The Navy has yet to sign on to a roundtable convened by state and federal environmental regulators to share information and chart an action plan for remediating fuel contamination caused by the Navy’s Red Hill fuel facility, according to the U.S. Environmental Protection Agency. As a result, work on the plan has been stalled for the past couple of months.
Gabriela Carvalho, the EPA’s Red Hill project coordinator, said the action plan is expected to be a collection of all the environmental work that is underway and that needs to be done to remediate contamination from Red Hill fuel releases and restore the polluted groundwater.
“The goal of the action plan is to communicate with key stakeholders and the public how remediation of Red Hill contamination will happen over the next several years,” she said during a Nov. 9 Fuel Tank Advisory Committee meeting.
“Progress on developing this action plan has been stalled over the last couple months because the Navy hasn’t been able to commit to participate,” said Carvalho. “We hope that the Navy will commit to participating. We have been in discussions with high-level Navy personnel about this, and we are hopeful that those discussions will continue.”
Rear Adm. Stephen Barnett, commander of Navy Region Hawaii, told the Honolulu Star- Advertiser during the meeting that defense officials in Washington, D.C., are still working out details about what level of participation there will be from the Navy.
“We will be participating; we are just trying to fine-tune the level of participation,” said Barnett.
During a follow-up interview last week, Carvalho said there was no update on the Navy’s participation.
The Navy has for months pledged transparency and collaboration, and the roundtable is intended to facilitate the sharing of information with key agencies that have a stake in water protection. In addition to the EPA and state Department of Health, which have regulatory authority over Red Hill, the committee includes the Honolulu Board of Water Supply, which supplies most of Oahu’s drinking water and is entrusted with protecting the resource, the Commission on Water Resource Management, which ensures that water is pumped from wells at sustainable levels that protect the aquifer, and the U.S. Geological Survey, which lends its scientific expertise.
The Pentagon announced in March that it would permanently shut down the Red Hill facility, which includes 20 underground fuel tanks and a system of pipelines that extend to Pearl Harbor.
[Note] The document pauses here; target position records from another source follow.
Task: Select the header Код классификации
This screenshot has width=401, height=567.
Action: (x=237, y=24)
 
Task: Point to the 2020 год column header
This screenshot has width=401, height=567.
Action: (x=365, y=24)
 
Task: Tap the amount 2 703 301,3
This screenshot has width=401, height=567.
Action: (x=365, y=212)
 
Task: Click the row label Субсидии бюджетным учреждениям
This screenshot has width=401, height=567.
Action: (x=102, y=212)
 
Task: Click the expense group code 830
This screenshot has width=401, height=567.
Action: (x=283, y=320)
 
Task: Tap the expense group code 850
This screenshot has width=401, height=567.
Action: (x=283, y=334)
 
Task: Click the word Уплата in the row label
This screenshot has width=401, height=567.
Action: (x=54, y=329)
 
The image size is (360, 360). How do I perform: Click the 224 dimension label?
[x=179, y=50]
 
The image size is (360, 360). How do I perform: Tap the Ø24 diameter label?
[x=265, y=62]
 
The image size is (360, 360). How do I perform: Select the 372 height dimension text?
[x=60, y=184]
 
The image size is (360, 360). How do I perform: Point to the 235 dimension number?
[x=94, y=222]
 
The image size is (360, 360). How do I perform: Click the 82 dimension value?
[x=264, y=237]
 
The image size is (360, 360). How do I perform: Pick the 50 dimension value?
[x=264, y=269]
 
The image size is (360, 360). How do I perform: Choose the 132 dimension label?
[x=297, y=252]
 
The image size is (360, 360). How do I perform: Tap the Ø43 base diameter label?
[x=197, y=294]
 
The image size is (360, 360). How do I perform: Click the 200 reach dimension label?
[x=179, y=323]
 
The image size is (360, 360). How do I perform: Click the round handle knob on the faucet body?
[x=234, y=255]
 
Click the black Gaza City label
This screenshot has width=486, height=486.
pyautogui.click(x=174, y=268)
The decision was made amid a public backlash against the Navy after fuel from the facility leaked in 2021 and contaminated the Navy’s drinking water system, which serves about 93,000 customers in and around Joint Base Pearl Harbor-Hickam.
Closure of the facility triggers environmental requirements, including an investigation into historic fuel releases at the site and an analysis of what remediation is needed.
Navy documents and records that date back to the 1940s, when the facility was constructed, indicate that there may have been at least 76 fuel leaks from Red Hill over the decades totaling 180,000 gallons of fuel. However, records are spotty.
Some of the remediation efforts began in 2015, when the Navy signed on to an administrative order of consent with the EPA and DOH following a 27,000- gallon fuel leak from the facility. Other cleanup requirements are being driven by an interagency drinking water team formed to deal with the immediate emergency of 2021’s drinking water contamination and other state regulatory requirements, according to the EPA.
The roundtable “is really a way to sit down and meet with these key water protection and public trust agencies to share information and make sure that as work is underway, as it has been underway, to remediate contamination that these key stakeholders have an opportunity to provide input early and often throughout the process,” Carvalho told the Star-Advertiser.
Part of the remediation efforts include drilling monitoring wells to determine where fuel contamination may be migrating. While most of those wells are being overseen by the Navy, the Honolulu Board of Water Supply is also installing monitoring wells.
“The Navy has been very open in sharing with us recently the potential locations, and we are trying to collaborate on that so we are working together,” said Lau. “But I think that the regulators also need to be on board, and I think this roundtable needs to proceed as soon as possible.”